Se dalla letteratura torniamo definitivamente alla realtà è immaginabile che a poco servirà rivolgere invocazioni all’Onnipotente – invocandolo o bestemmiandolo, che poi non sono cose così diverse… – perché inadempiente nella fornitura della manna fatta cadere (gratis) fin qui sulle nostre montagne e che non abbiamo saputo tener da conto quando sembrava risorsa abbondante, dovuta. Sarebbe bene inoltre essere consapevoli che potrebbe non essere una buona idea quella di sostituire un Dio in cui si è persa la fede con un altro, presunto più efficiente, cui affidare le chiavi del proprio destino. Chiara Valerio in un recente libro uscito per Einaudi (“La tecnologia è religione”, 2023) si chiede “che differenza c’è tra danzare per far piovere, e schiacciare un tasto per illuminare uno schermo o per chiacchierare con qualcuno distante chilometri?”. O, mutatis mutandis, visto che dalle nuvole non arrivano più i fiocchi, inventarsi dei marchingegni che ne programmino – o almeno ci illudiamo di poterlo fare davvero – la produzione al bisogno.

Non esistono bacchette magiche o scorciatoie.
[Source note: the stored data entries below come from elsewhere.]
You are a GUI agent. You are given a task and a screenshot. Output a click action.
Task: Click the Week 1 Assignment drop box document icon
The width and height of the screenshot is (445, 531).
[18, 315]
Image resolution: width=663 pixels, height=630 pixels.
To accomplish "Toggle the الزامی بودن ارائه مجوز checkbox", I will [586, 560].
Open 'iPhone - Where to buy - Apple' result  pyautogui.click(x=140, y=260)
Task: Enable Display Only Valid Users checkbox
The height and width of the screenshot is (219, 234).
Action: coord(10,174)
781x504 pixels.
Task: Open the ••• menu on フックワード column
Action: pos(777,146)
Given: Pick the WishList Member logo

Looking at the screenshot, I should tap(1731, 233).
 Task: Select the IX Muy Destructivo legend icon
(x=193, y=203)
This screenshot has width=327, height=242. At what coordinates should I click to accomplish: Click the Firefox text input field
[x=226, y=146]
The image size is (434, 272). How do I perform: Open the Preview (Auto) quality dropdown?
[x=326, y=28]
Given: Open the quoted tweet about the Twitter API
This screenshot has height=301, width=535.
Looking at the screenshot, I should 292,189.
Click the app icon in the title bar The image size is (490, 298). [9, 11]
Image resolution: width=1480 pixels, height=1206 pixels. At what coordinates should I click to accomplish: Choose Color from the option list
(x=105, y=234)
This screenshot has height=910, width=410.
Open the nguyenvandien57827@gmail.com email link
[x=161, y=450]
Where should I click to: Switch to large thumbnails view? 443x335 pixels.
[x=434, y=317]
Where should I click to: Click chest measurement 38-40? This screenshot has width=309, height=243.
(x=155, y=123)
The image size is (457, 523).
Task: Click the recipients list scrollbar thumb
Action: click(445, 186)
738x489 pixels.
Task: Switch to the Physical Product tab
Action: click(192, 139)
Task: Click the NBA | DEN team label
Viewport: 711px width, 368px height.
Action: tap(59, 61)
Scongiurare la fine del mondo, trovando la chiave per offrire un diverso Fine al Mondo è la cornice della sfida. La decisione di scegliere di insistere cocciutamente sulla direzione data o invece di scartare di lato, decidendo di impegnarci per l’alternativa, sta in capo nostro. Siamo esseri umani molto attaccati alle abitudini – anche, e forse soprattutto, a quelle cattive – ma possediamo una capacità unica, ossia quella di vedere in anticipo ciò che ancora non c’è e di potergli dare forma sfruttando le nostre abilità intellettuali, manuali e relazionali.

Oltre la neve ci sono la conversione ecologica (siamo parte della natura e non suoi proprietari), una revisione antropologica profonda (più consapevole dei limiti) e la riprogettazione delle economie collegate al turismo di massa. Se quest’operazione multilivello sembra più immediata lì dove le dimensioni del fenomeno hanno ancora caratteristiche di tipo artigianale – il caso del primo inverno di chiusura degli impianti della Panarotta è da questo punto di vista interessante -, più complessa sarà la transizione per quei contesti in cui la monocoltura dello sci e il suo sviluppo intensivo hanno di fatto monopolizzato e irrigidito la struttura produttiva e la fisionomia comunitaria, legandola a doppio filo ai successi o ai fallimenti dell’industria della neve.

Oltre la neve, come precondizione troppo spesso sottovalutata, ci devono essere necessarie alleanze tra diversi. Movimenti ambientalisti, imprenditori visionari, politici capaci di ascoltare e pianificare, comunità di nuovo cooperative.

Oltre la neve (o quel che ne rimane) c’è una rinnovata immaginazione collettiva.